◆ WORK TASK
Decide whether each statement below agrees with the text on contract summarization. Answer yes or no for each, and quote the words of the text that decide it.
1. Lawyer clients have asked for simplified summaries.
2. The prompt for blended summarization is fixed in advance, before any input is received.
3. Every blended summary contains the same number of entities.

#### READING TEXT

For such fine-tuning, we follow the same approach as saliency personalization explained earlier. Our systems guide these end users to create training sets consisting of contract fragments, their desired summary for each fragment, and any reasoning involved.
These fine-tuned LLMs learn to summarize and reason just like the end users who trained them.
Based on our clients' use of our summarization systems and their feedback, we have observed that for many end users, their summarization needs are not strictly extractive or abstractive. We have seen lawyer clients ask for simplified summaries and procurement clients ask the LLM to include named entities and specific information in the summaries.
So we often deploy a technique to blend extractive and abstractive summarization for users who need them. The generated summary is a mix of abstractive and extractive summarization based on key information in the input document. The number of entities varies too based on the amount of exact information requested.
The technique uses our custom prompt optimization framework that focuses on dynamically building the prompt at runtime based on the input. It enables us to dynamically put relevant information in front of our input to guide the LLM toward blended summarization.
Aspect-based summarization is a more advanced personalization technique for summaries. Let's understand what it is.

########
#### SUPPLIED INFORMATION

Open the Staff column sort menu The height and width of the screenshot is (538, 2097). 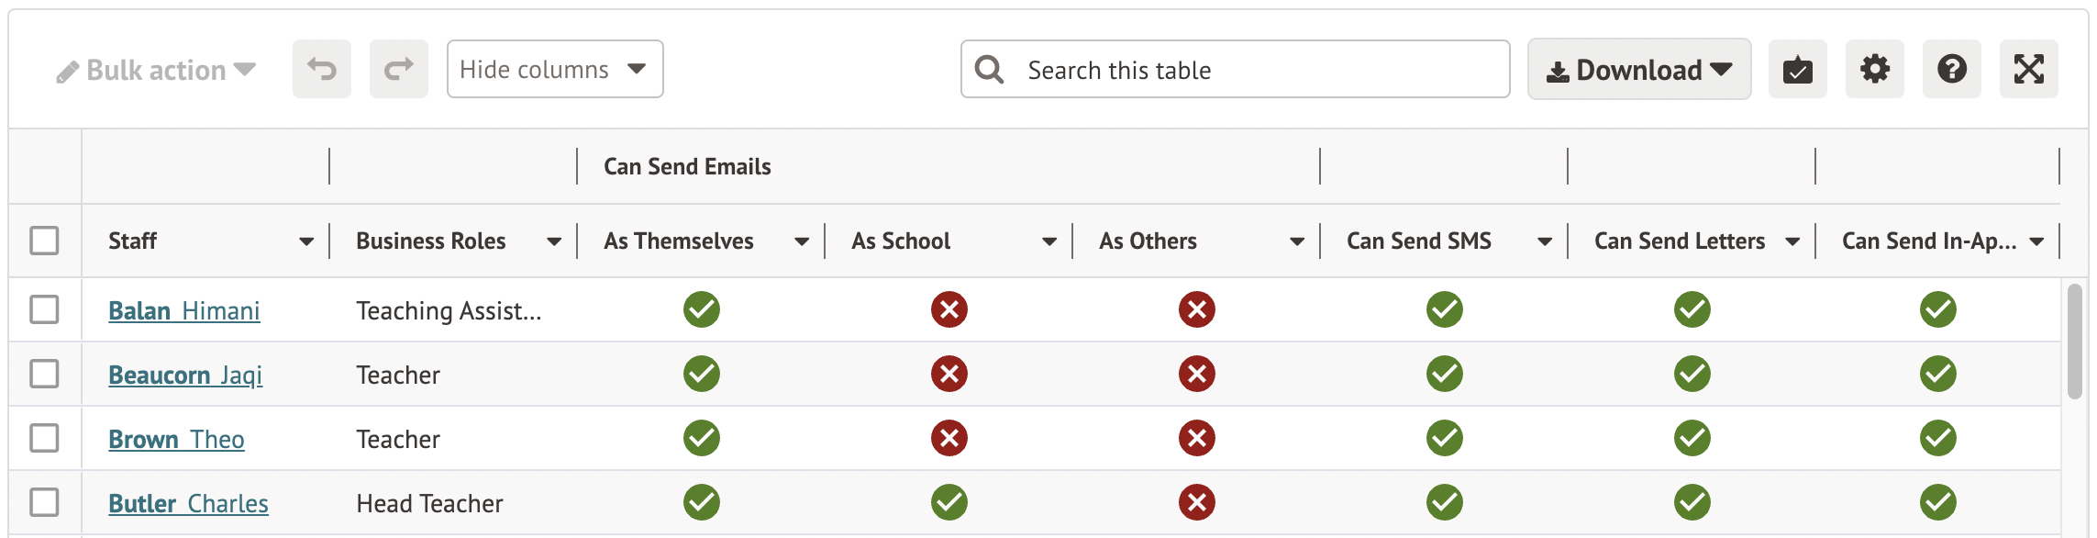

########

◆ WRITTEN SOLUTION
1. Yes: "We have seen lawyer clients ask for simplified summaries"
2. No: "dynamically building the prompt at runtime based on the input"
3. No: "The number of entities varies too based on the amount of exact information requested."